Quite. Those two posters clearly have weight issues, using unpleasant terms like ‘teeny tinies’. They are the only ones resentfully looking at others and getting angry when women feel the cold and bringing body weight into it.

It's such needless anger, too. The idea that slim women are dedicating a large chunk of their day to an over exaggerated performance of coldness just to shame them. It's actually such an egocentric way of thinking. As though thin women are so focused on their weight that they'll spend the day fake shivering just to prove some kind of point.

These kind of thoughts aren't those of happy people.

5128gap · 17/09/2024 06:03

Oh for goodness sake, is there nothing that won't be given a negative spin where a 'middle aged woman' is concerned? If hoards of middle aged women are commenting on your fan while men stay silent, I'd say its far more likely that the women are simply bothering to acknowledge you with a passing remark, while the men are ignoring you, as many larger women testify men often do.
In all honesty if you're looking for fat shaming here, its a lot closer to home. Why on earth any man who is supposed to love you would try to hurt you by telling you people are judging your weight is beyond me. Seems very likely he's the one who is being passive aggressive here. He's fat shaming you by proxy.

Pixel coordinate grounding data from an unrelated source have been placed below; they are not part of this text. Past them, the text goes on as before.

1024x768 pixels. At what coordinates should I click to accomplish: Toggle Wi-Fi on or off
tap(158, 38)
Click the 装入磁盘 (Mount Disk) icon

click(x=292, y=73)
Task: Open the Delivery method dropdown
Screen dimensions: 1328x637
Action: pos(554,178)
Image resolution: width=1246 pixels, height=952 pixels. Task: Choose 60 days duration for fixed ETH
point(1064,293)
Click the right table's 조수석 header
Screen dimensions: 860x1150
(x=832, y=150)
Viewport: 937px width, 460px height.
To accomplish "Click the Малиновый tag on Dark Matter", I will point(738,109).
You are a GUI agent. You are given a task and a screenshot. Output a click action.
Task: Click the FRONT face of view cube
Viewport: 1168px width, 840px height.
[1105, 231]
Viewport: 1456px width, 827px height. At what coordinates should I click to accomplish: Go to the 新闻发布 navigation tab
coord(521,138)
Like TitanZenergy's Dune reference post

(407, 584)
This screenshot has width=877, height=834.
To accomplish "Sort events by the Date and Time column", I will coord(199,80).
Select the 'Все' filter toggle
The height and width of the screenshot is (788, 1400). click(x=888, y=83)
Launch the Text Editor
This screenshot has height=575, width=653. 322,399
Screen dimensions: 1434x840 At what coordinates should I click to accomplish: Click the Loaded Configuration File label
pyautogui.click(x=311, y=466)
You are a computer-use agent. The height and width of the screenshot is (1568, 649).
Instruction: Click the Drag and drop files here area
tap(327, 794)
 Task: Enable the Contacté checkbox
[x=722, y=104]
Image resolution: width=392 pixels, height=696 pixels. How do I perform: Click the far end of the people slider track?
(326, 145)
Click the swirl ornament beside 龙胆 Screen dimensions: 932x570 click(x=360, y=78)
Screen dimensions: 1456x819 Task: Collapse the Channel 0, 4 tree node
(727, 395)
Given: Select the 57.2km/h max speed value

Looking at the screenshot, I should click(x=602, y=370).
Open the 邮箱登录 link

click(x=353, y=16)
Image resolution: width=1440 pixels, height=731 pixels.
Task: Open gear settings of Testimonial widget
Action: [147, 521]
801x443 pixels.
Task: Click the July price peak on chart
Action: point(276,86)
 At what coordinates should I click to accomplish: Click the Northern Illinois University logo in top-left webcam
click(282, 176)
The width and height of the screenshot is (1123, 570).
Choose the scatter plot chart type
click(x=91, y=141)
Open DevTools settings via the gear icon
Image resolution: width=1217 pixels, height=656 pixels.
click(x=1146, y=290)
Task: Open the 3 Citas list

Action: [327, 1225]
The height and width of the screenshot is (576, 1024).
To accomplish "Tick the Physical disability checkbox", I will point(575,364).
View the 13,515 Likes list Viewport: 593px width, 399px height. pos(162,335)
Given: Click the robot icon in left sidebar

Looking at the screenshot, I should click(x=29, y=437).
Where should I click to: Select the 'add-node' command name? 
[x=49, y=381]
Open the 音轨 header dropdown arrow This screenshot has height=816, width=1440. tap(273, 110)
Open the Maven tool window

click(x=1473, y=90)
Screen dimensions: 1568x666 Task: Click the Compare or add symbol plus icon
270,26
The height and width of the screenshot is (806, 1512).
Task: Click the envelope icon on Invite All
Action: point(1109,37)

ratherbesurfing · 17/09/2024 06:03

soupfiend · 16/09/2024 22:10

Its a big cause of depression and anxiety to see yourself at the centre of everything, that everything someone says or does is aimed at or in response to or about you.

Very unhealthy.

Reposting because this is such an important point, not just for this thread but so many others!

MissTrip82 · 17/09/2024 06:07

I’m thin.

If I’m cold I put a jumper on without comment. If I’m full, I stop eating without comment. If I’m served too much, I leave some without comment.

If others are hot, I don’t comment. If others take seconds, I don’t comment,

The key is in the commentary.

GiddyRobin · 17/09/2024 06:08

CheekyHobson · 17/09/2024 02:38

I don't think it's ultra feminine to be cold

Neither, I definitely don’t feel ultra-feminine when I’m wearing wool tights under my trousers (skirts and dresses are way too fucking cold), boots, 3-5 layers of clothing and a voluminous scarf. All autumn, winter and spring.

Yes! I'm not sure what's super feminine about hoiking up two pairs of thermals, and wandering around work in two big giant jumpers and a bloody scarf. I buy all my winter coats in a size up so I can fit my layers under, and get sore toes from wearing too many pairs of socks crammed into boots.

There's nothing sexy and fragile about peeling down to my longjohns of a night time!